• What to work on
Of all the lines in the records below, copy only those that contain the string "agent".

[Items from a dataset]

^^^^^^^^

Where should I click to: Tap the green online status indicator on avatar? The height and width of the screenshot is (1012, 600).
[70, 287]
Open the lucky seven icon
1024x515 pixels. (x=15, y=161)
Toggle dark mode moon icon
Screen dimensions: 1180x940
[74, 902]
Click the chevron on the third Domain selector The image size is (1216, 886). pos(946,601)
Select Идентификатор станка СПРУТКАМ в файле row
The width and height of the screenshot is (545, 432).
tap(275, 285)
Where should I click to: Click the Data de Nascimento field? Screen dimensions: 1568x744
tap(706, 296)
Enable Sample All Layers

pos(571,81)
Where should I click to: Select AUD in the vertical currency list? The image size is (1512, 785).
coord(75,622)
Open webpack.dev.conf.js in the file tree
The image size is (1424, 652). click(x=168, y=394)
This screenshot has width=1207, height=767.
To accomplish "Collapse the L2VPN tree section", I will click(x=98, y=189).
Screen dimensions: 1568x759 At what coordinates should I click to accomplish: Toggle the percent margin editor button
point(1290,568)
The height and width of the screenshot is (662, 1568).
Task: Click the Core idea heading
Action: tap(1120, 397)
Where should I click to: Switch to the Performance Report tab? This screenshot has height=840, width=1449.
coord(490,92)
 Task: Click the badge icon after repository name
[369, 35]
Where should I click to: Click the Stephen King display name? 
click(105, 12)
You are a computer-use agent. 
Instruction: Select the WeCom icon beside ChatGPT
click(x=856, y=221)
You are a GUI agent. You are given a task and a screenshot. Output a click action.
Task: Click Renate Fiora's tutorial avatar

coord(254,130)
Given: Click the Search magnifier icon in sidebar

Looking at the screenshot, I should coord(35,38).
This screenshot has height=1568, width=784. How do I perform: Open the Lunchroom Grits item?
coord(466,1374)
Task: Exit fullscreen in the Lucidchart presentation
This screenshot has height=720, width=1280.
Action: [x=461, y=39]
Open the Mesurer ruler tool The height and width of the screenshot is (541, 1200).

^^^^^^^^

• Response area
You are a computer-use agent. 
You are a GUI agent. You are given a task and a screenshot. Output a click action.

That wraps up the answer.